Maintaining a pipeline of effective anti-malarial drugs is a public health priority clearly recognized by the international community which supports the Medicines for Malaria Venture (MMV) to co-ordinate the research and development (R&D) pipeline of such drugs. The pipeline is relatively healthy[15] but the drug development process is slow and inherently unpredictable. MMV have a strategy for prioritizing development[17, 77] but this unpredictability also places a responsibility on the R&D community for good stewardship and use of existing and newly-developed drugs. This is mainly achieved through their deployment as CTs to minimize the risk of resistance arising, and to maintain their long-term effectiveness. In most models of drug resistance, the ‘resistance’ trait is modelled as a purely parasite trait that determines whether or not the infection will be cleared by drug treatment. A PK/PD mechanism-based approach explicitly recognizes that drug ‘resistance’ (usually expressed as an increased IC50) is only one of a suite of pharmacological parameters (12 parameters for two-drug CTs) that determine a patient’s therapeutic outcome.
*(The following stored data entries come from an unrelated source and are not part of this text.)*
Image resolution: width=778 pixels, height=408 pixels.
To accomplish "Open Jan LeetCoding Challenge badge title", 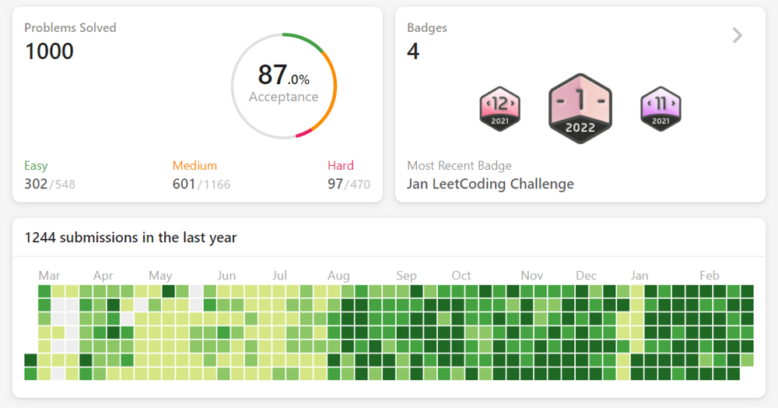I will (490, 185).
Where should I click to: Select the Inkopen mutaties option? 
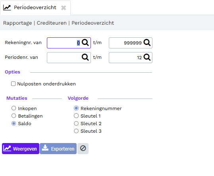(13, 108)
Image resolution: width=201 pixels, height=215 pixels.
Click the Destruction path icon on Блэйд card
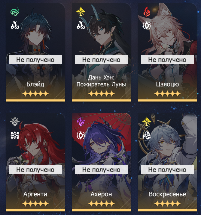coord(15,26)
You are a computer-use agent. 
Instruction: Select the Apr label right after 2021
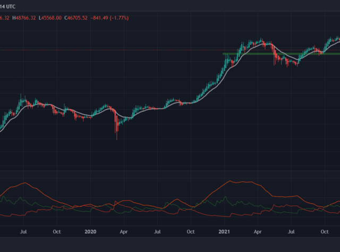(x=258, y=232)
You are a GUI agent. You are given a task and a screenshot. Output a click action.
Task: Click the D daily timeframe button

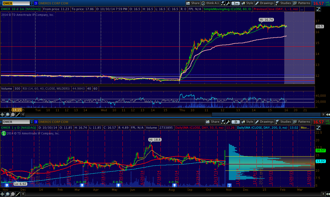(236, 122)
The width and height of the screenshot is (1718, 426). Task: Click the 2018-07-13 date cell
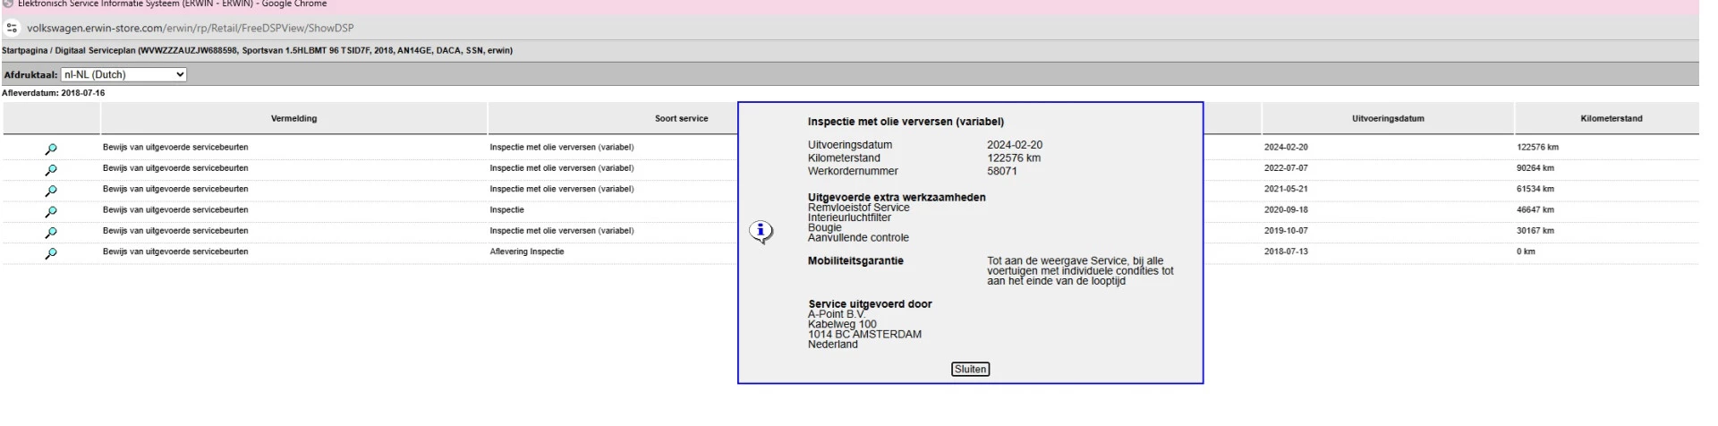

In essence, it is necessary to understand how CTs successfully clear infections before starting to understand how, why and when individual patients fail treatment. Placing resistance in this context therefore reveals the pharmacological principles that determine what makes a ‘good’ CT and how the threat of resistance can be minimized in this context. It is argued herein that adopting a rational and objective method to simulate CT drug effectiveness using PK/PD principles can play a valuable role in this process.